En outre, la proposition de loi tendant à étendre ces garanties financières aux groupements, je ne pourrai qu'y être défavorable, par cohérence avec la position constante de la commission sur ce point.

Ainsi, mes chers collègues, si cette proposition de loi pose un débat essentiel, celui de l'équilibre à trouver en matière d'autonomie financière et fiscale des collectivités territoriales au sein d'un État unitaire et décentralisé, les solutions qu'elle y apporte m'apparaissent imparfaites et insuffisantes pour répondre à l'enjeu soulevé.

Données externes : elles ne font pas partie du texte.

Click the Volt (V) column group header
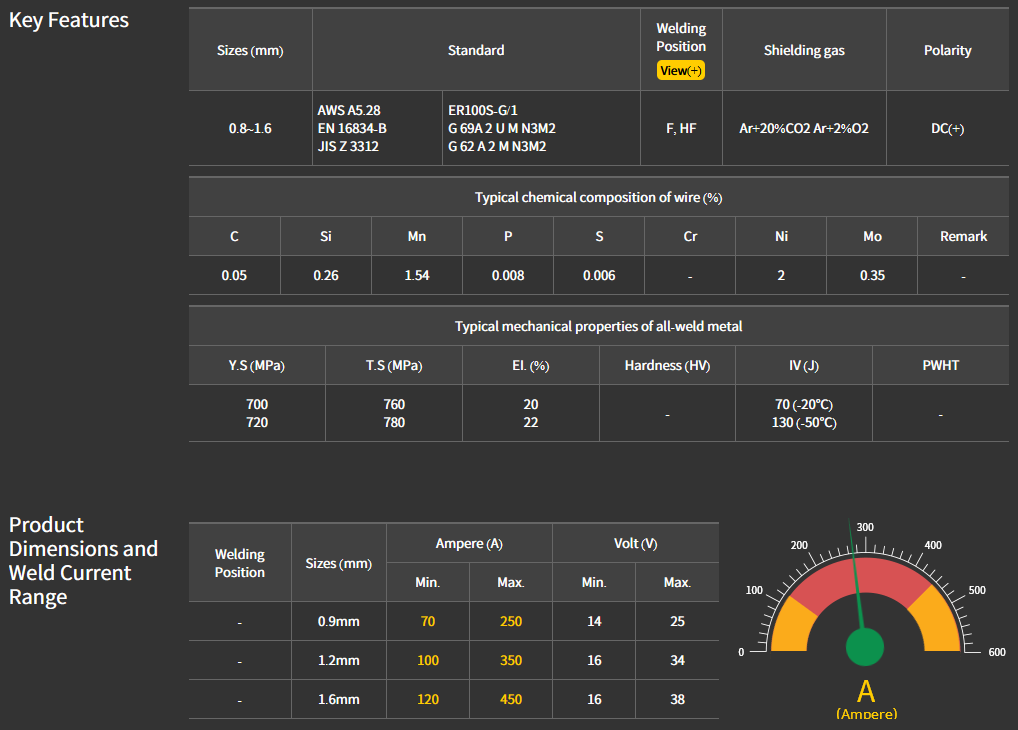Screen dimensions: 1018x730 click(x=635, y=543)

Le sujet a déjà été, de surcroît, largement exploré par la proposition de loi de notre collègue Philippe Bas.

Pour terminer, j'ajouterai qu'il m'apparaît préférable de traiter ces sujets dans le cadre d'une réflexion plus large sur la place des collectivités territoriales dans l'architecture institutionnelle actuelle.

Cette réflexion est pour l'heure menée par le groupe de travail transpartisan sur la décentralisation, lancé par le président du Sénat et dont le président de notre commission, François-Noël Buffet, est le rapporteur général.

Dans ce cadre, nous avons discuté la semaine dernière, sur l'initiative du rapporteur général de la commission des finances, Jean-François Husson, de propositions couvrant l'ensemble du champ des finances locales.

Dans ces conditions, je forme le vœu que nous continuions à cheminer, ensemble, pour redéfinir les relations financières entre l'État et les collectivités territoriales. Je suis convaincue que l'autonomie financière des collectivités territoriales est une condition indispensable à l'effectivité de la décentralisation.

En l'espèce, mes chers collègues, je vous invite donc à ne pas adopter cette proposition de loi constitutionnelle.